Russian Groups Agree to Produce Anticancer Nanodrugs

February 18, 2010
Pharmaceutical Technology Editors

ePT--the Electronic Newsletter of Pharmaceutical Technology

RUSNANO, a corporation established by the Russian government to foster the development of nanotechnology, launched a project last week to manufacture targeted-delivery nanodrugs to treat malignant neoplasms.

RUSNANO, a corporation established by the Russian government to foster the development of nanotechnology, launched a project last week to manufacture targeted-delivery nanodrugs to treat malignant neoplasms. The project’s total budget is 3.9 billion rubles ($130 million), of which RUSNANO will invest 1.299 billion rubles ($43 million).

The N.N. Blokhin Cancer Research Center of the Russian Academy of Medical Sciences is developing the targeted-delivery anticancer drugs. Pharmaceutical company Medsintez (Novouralsk, Russia) is also investing in the project, and its manufacturing facilities will be the main production sites for the nanodrugs.

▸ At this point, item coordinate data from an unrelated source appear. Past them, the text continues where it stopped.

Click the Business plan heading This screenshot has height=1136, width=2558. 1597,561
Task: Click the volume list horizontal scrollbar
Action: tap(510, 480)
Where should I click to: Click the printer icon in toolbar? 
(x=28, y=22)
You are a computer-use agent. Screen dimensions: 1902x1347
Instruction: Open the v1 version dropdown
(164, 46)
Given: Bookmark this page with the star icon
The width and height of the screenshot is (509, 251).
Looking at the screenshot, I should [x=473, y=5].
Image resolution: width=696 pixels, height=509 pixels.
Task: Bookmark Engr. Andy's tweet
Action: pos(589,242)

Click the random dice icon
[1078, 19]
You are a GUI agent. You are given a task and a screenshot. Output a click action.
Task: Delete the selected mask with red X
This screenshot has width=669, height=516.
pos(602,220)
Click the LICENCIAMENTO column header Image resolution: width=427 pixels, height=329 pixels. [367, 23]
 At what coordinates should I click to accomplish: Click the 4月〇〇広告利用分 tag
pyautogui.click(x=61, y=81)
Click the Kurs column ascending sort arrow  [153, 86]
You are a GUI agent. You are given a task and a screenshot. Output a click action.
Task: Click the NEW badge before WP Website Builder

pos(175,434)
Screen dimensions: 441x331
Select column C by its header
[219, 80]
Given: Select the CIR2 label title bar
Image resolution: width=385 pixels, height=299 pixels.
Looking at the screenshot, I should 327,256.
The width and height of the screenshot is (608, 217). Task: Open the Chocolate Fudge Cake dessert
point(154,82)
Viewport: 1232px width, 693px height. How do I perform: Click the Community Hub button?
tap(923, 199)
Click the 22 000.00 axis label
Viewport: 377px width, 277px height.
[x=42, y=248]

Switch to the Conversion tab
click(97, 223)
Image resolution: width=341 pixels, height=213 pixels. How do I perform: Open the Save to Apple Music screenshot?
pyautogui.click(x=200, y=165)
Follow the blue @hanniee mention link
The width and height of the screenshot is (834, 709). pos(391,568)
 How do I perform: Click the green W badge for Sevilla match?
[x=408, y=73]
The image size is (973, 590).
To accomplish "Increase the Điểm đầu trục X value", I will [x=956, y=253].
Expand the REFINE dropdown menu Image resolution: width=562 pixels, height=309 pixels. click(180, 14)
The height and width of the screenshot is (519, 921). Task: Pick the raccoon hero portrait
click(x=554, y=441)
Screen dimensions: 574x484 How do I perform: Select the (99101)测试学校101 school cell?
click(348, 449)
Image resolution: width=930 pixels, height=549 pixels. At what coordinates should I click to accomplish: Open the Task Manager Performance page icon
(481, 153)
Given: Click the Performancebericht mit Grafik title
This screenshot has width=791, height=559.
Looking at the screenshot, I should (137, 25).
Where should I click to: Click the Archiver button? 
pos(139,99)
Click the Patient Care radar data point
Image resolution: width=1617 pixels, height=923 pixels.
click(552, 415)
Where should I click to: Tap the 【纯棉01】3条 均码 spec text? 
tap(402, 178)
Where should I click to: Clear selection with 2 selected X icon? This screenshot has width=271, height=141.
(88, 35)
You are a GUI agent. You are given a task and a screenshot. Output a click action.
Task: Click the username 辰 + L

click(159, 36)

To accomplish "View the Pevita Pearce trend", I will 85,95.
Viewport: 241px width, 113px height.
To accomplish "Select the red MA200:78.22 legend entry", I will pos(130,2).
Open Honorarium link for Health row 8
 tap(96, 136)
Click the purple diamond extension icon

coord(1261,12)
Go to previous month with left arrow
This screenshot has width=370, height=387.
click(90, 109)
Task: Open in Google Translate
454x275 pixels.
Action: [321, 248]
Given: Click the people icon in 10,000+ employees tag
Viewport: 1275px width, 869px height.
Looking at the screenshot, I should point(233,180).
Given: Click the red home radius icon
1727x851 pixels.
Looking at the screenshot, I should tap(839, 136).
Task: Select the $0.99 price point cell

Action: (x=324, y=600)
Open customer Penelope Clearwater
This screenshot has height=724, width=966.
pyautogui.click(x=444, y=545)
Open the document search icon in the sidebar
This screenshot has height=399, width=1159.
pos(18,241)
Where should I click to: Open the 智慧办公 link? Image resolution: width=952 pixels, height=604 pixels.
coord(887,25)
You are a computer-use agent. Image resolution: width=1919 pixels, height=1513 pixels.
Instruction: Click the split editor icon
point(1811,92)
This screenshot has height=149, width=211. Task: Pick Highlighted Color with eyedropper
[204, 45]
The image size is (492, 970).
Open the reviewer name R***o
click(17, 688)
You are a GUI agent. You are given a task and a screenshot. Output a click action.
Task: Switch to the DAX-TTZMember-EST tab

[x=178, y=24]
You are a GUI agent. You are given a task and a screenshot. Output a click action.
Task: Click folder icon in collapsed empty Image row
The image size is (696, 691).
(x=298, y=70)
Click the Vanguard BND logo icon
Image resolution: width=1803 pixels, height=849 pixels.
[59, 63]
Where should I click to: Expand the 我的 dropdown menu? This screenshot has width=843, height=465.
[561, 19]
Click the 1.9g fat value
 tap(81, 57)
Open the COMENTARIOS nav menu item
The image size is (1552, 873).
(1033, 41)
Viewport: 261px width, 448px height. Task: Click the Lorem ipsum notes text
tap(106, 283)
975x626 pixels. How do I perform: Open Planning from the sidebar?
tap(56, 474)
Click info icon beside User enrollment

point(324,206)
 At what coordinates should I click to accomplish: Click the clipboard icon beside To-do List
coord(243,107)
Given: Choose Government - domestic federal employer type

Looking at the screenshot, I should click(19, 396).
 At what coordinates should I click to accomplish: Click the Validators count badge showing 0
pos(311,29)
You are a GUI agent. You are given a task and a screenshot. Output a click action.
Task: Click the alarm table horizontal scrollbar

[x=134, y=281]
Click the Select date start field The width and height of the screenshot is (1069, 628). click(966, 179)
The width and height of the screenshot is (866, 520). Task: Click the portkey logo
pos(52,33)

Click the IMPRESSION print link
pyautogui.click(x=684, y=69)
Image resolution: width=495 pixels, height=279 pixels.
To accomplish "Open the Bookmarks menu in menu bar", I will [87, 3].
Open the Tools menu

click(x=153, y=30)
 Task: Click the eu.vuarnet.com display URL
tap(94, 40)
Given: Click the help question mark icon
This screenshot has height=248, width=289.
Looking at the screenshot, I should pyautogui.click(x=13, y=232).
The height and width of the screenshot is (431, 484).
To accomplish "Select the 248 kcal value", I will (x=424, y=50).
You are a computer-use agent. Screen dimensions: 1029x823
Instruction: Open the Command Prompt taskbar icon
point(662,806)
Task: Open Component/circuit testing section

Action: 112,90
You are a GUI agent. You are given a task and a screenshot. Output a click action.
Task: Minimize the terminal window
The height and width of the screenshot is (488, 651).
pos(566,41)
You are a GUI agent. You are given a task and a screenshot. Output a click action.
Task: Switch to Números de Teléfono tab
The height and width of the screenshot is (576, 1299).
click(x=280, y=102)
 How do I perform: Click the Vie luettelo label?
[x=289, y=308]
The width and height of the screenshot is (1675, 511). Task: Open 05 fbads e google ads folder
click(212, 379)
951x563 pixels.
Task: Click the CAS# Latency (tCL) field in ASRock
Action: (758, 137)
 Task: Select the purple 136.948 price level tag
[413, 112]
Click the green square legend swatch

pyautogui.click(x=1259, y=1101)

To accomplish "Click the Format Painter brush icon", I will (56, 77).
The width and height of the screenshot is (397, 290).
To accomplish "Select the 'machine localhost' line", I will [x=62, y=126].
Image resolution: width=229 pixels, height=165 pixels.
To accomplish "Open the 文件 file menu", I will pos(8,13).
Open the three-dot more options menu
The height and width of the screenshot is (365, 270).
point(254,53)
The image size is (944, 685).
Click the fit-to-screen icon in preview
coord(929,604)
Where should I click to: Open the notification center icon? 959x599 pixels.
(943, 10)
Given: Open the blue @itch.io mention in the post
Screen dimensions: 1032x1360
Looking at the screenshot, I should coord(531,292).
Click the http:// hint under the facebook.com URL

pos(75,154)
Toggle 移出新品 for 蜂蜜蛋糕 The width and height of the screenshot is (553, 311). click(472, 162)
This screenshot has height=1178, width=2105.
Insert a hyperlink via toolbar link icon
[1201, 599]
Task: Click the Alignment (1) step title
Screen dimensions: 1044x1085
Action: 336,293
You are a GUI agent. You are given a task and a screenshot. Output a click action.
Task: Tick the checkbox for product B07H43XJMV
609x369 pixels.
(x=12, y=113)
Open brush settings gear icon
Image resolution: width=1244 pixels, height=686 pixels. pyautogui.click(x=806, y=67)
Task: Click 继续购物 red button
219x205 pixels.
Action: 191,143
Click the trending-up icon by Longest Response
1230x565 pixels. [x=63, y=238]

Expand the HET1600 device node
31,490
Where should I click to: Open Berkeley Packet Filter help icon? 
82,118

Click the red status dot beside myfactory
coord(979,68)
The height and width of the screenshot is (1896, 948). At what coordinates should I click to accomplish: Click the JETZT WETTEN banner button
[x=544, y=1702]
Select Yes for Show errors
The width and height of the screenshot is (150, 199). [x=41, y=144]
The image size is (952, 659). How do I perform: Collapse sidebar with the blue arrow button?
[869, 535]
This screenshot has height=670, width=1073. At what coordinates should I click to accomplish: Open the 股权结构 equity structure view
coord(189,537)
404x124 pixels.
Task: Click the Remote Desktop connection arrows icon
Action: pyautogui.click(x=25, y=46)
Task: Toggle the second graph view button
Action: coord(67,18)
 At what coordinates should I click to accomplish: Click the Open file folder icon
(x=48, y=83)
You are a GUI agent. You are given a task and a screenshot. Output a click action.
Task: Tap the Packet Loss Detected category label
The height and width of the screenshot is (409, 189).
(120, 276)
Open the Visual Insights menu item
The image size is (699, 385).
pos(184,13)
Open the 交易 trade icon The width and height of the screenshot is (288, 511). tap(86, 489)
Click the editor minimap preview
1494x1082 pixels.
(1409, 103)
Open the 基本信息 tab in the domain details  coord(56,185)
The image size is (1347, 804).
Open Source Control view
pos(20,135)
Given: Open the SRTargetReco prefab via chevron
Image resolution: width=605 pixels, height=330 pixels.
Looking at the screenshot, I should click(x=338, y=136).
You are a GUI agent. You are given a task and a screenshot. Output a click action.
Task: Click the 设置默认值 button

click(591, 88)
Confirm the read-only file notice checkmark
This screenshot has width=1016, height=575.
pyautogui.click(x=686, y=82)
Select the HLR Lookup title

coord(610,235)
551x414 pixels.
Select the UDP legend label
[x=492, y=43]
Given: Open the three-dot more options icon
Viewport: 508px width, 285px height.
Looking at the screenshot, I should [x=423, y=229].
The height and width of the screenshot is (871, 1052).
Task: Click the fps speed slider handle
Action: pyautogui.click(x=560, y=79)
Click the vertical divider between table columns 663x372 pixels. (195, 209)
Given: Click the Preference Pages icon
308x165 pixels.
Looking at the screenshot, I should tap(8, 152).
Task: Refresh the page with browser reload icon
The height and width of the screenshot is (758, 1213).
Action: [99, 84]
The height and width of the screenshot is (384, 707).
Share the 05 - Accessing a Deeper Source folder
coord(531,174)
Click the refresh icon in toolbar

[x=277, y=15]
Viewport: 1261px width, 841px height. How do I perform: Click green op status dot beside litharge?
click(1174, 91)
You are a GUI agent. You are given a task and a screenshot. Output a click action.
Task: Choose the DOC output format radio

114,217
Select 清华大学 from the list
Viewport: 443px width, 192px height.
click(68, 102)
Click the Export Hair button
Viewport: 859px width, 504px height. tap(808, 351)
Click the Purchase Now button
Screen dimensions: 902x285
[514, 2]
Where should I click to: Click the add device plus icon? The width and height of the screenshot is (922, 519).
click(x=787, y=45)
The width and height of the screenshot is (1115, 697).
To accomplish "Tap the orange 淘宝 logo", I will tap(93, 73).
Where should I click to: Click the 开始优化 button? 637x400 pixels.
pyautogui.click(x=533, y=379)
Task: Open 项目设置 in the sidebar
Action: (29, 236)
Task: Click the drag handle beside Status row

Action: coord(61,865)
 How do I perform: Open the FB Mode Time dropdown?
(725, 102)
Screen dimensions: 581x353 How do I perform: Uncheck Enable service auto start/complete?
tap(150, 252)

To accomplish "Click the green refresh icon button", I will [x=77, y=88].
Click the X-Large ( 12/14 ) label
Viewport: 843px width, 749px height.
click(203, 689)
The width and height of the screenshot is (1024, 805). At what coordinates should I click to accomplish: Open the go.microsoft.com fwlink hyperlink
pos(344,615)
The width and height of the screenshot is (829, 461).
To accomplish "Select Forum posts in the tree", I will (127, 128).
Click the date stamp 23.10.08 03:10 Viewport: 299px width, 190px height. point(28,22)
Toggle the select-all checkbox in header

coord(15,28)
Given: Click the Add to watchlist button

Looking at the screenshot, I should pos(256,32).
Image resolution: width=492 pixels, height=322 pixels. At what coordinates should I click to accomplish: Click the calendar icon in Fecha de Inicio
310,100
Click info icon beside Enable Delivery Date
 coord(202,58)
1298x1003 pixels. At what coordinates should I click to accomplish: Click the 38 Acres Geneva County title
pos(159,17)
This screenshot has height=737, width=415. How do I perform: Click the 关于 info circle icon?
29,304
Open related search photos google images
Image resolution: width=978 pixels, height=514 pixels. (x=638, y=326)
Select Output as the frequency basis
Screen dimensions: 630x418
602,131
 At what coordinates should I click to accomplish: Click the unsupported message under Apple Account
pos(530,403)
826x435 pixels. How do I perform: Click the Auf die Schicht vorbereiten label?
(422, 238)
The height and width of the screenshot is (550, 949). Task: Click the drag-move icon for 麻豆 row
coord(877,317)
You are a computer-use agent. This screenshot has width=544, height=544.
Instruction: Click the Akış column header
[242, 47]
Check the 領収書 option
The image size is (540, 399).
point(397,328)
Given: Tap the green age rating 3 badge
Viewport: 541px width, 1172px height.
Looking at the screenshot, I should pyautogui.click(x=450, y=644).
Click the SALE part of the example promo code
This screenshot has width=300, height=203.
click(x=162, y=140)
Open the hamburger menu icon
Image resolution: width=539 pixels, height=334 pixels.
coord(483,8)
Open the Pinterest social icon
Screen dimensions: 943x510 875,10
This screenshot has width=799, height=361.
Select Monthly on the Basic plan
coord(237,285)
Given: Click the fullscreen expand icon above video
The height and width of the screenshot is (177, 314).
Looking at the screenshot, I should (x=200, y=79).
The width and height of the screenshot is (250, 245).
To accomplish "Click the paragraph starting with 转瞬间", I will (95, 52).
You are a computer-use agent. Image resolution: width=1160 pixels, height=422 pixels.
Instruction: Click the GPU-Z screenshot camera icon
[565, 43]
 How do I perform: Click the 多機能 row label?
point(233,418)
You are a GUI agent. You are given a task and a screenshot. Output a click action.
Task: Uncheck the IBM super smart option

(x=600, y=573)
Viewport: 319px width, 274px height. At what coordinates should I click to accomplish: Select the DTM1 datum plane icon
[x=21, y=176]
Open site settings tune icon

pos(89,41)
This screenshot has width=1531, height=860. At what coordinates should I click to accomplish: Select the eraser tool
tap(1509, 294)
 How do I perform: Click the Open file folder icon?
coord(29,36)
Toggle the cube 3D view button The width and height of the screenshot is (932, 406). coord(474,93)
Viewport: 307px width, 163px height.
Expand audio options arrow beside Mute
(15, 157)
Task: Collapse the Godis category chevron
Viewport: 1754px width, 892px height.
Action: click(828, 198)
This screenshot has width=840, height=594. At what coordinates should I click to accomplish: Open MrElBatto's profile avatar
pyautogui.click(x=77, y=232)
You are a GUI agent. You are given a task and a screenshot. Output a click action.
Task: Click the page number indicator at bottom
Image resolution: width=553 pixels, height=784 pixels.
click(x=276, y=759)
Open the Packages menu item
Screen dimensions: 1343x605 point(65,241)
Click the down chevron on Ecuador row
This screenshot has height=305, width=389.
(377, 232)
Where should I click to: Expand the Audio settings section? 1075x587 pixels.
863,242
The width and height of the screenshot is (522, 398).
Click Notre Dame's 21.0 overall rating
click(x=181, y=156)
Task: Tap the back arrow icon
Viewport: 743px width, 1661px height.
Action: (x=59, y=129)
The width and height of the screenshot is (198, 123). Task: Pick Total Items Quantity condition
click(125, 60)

The project’s goal is to establish fully operating production facilities that manufacture effective and affordable anticancer drugs that use targeted-delivery systems such as liposomes, immunoliposomes, and monoclonal antibodies. Production of immunoliposomes, monoclonal antibodies, and liposomes based on doxorubicin, lizomustin, tsifelin, aranoz, and bacteriochlorin is scheduled to begin in 2013 or 2014.

“Production of highly effective anticancer drugs in Russia will lower death rates from cancer among all population groups; it will increase the average lifespan and improve the quality of life for those who are ill,” said Olga Shpichko, managing director of RUSNANO. “Lower prices will not only improve accessibility of the drugs, but also allow the government to increase the amount of drugs it purchases for target programs without changing the budget.”

Liposomal preparations are made of one or several layers of phospholipids that contain an active drug stimulant and an aqueous phase. Like passive targeted-delivery systems, liposomes are released from the bloodstream into malignant tumor tissue.

Immunoliposomes combine passive targeted delivery with an active system. Antibodies fixed to their surface areas recognize tumor-specific molecular markers. One class of nanopreparations, monoclonal antibodies, uses active targeted delivery to destroy malignant cells.

In related news, Anatoly Chubais, RUSNANO’s chief executive officer, and Vladimir Uiba, head of the Russian Federal Medical–Biological Agency (FMBA), agreed to work jointly to ensure the safe production and application of nanotechnology and nanomaterials. RUSNANO and FMBA will collaborate to protect Russians’ health during the research, development, production, consumption, and disposal of products created with nanomaterials and nanotechnology.

Under the agreement, RUSNANO and FMBA will establish technical and organizational measures and propose laws to ensure the safe production and use of nanomaterials and nanotechnology. The parties also will introduce nanobiotechnology for applied medical and pharmacological uses, create new types of drugs for socially significant and job-related illnesses, and devise effective means for detoxification and individual protection.

FMBA is a Russian agency that monitors and supervises the health of workers in industrial sectors with dangerous working conditions.